Photo: Erin Kunkel / Courtesy of The Mill

For a caffeine kick or a quick bite en route to The Castro, The Mill is a joint venture between Four Barrel Coffee and Josey Baker Bread, which means you can expect the best of the best. With a menu that changes on the regular, plus pizza night every evening, this cafe serves up everything from seasonal roasted veggie on sourdough (from the original starter that Josey first used back in 2010) to melt-in-your-mouth pastries, and of course, the perfect cappuccino. As you continue south, you’ll find another small destination worth a visit: Basa, a stylish, sleek dispensary collective that more closely resembles a high-design doctor’s office.
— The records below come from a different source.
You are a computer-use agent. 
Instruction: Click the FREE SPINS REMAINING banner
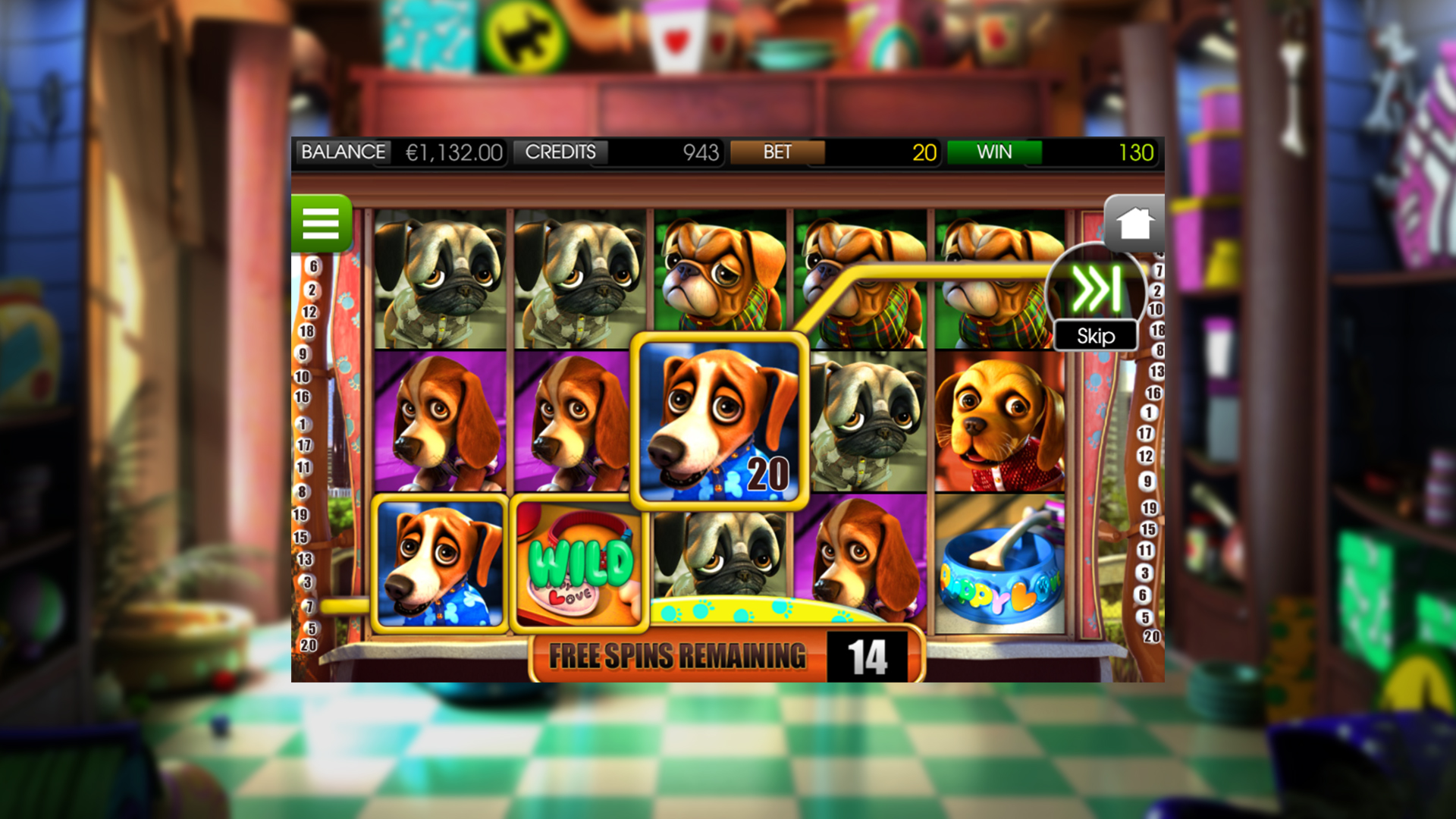(679, 655)
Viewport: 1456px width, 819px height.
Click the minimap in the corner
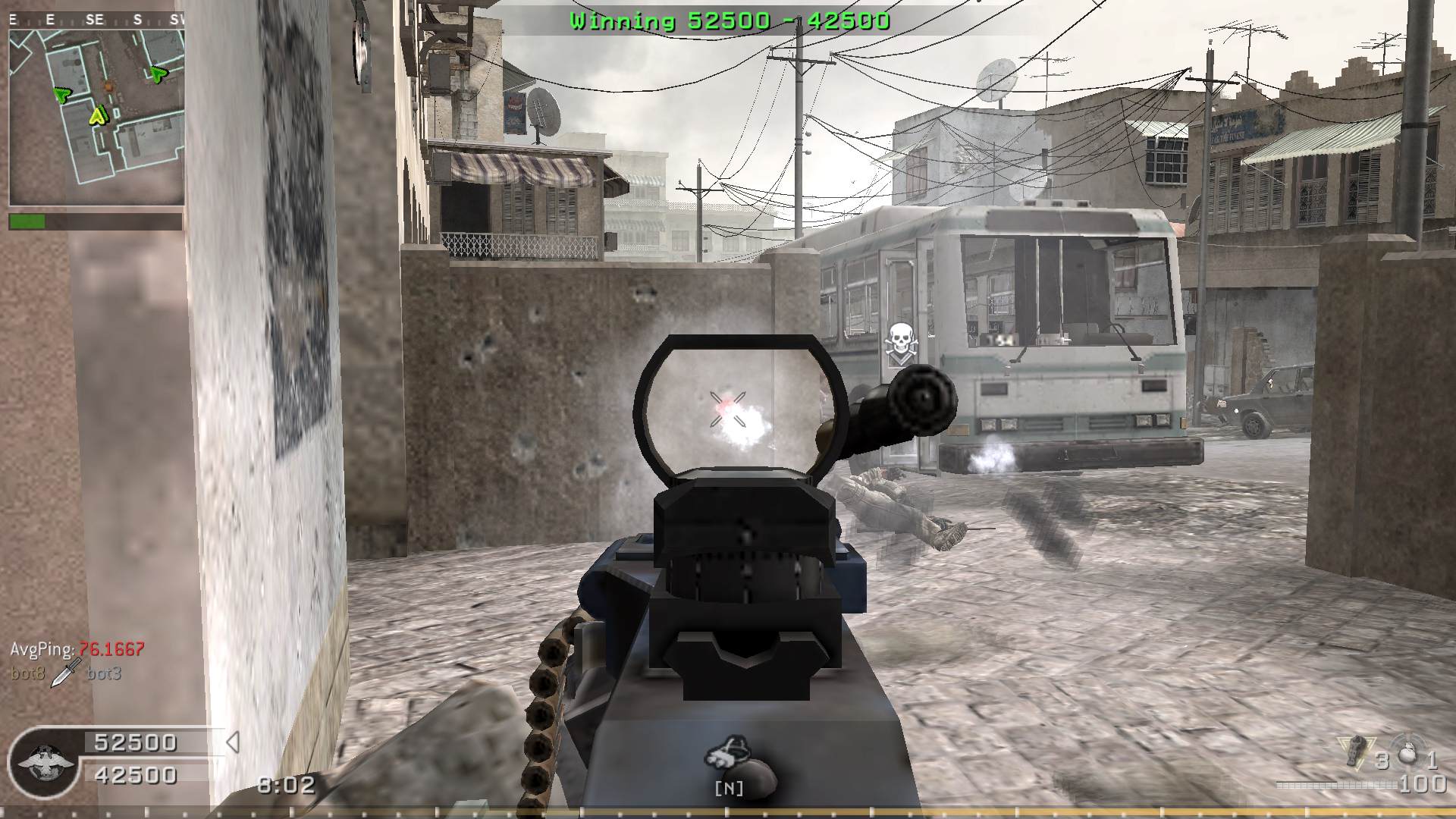click(x=96, y=110)
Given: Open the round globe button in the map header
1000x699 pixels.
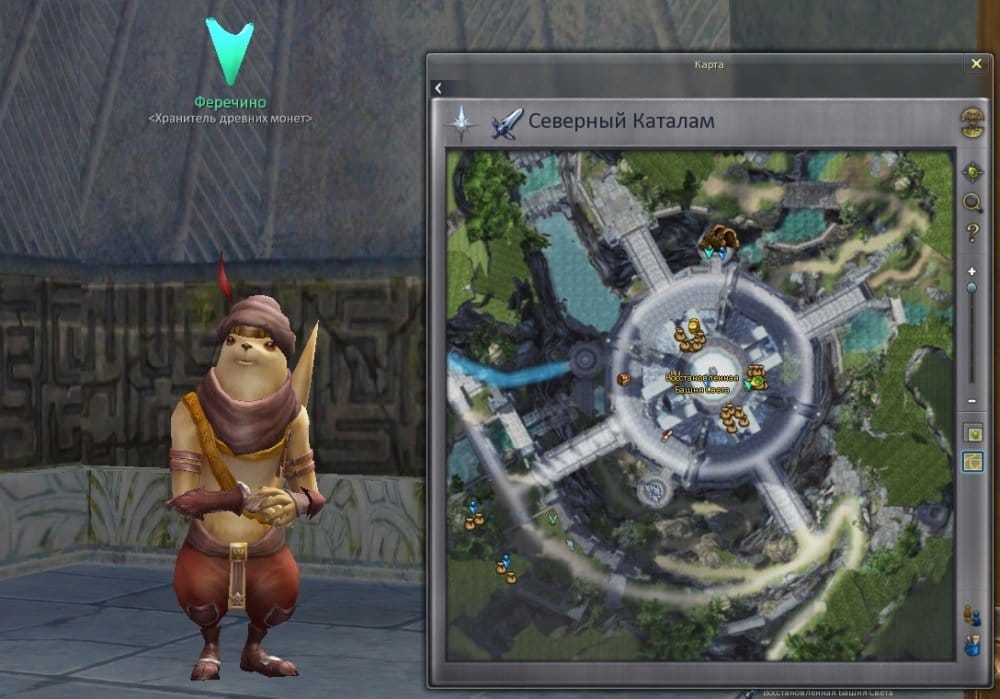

This efficiently run shop is the perfect spot for stocking up on everything from edibles to affordable grab bag mixes.

The Perish Trust

Photo: Courtesy of The Perish Trust

Next, visit a modern day general store, The Perish Trust, where you’ll find cool keepsakes, from must-have homegoods to equally important necessities like new shades courtesy of a recent collaboration with Warby Parker. Alternatively, try Tanner Goods, a Portland-founded outpost offering handcrafted leather everything (wallets, belts, overnight bags, and notebooks) located at the epicenter of Divisadero, between Grove and Hayes. Let your boyfriend get lost in the store as you head to the lower strip where the boutique Rare Device is brimming with decorative pillows, potted plants, precious paper goods, and a rotating gallery of artwork in the back. If the hills haven’t been enough and you want to get in a greater work out, go for Salt, a barre meets cardio kickboxing studio that lives up to its name (you’re guaranteed to get, well, salty within the first few minutes).

Che Fico

Photo: Douglas Friedman / Courtesy of Che Fico

Surely by now you’ve worked up an appetite. As luck would have it, Divisidero Street has been experiencing a sort of foodie renaissance over the last several years. On any given day, you’ll find locals and tourists alike lining up for lobster burrata salad at Bar Crudo, frozen Greek yogurt at Souvla, fried chicken at Brenda’s, or unforgettable Ethiopian fare at Oasis Cafe. If you happen to be in the neighborhood on a Sunday, stop by the year-round farmers market at the corner of Grove Street for the freshest locally-grown fruits and veggies. Everyone loves the Ravioli Lady for her butternut squash ravioli, so get there early before she sells out. For a stand-out sit-down spot, Che Fico does rustic Italian perfectly. Take a seat in the extremely photogenic space, and wait to be served wood-fired pizza and hand-rolled orecchiette. It’s a little slice of heaven for those who have a sweet spot for Jewish-Italian cuisine—delicious desserts like olive oil cake in strawberry sauce from James Beard award-winning pastry chef Angela Pinkerton simply seal the deal. And of course, no trip to San Francisco is complete without a meal at Nopa, a local go-to restaurant that needs no formal introduction. Unfortunately, this means it’s on everyone else’s list, too, so you’ve got to book a reservation in advance, or expect a wait of up to four hours.

The Independant

Photo: Alamy

Last but not least, approaching the end of Divisidero Street (eventually it becomes Castro Street, but that’s for another story!) you’ll reach The Independent. The venue has a long and storied past that dates back to the late 60s, which includes a handful of name changes and hundreds of headliners, from Miles Davis to Nirvana to Vampire Weekend. And because it’s got arguably one of the best sound systems in the Bay Area, it’s also the perfect way to end a scenic journey; dance the night away.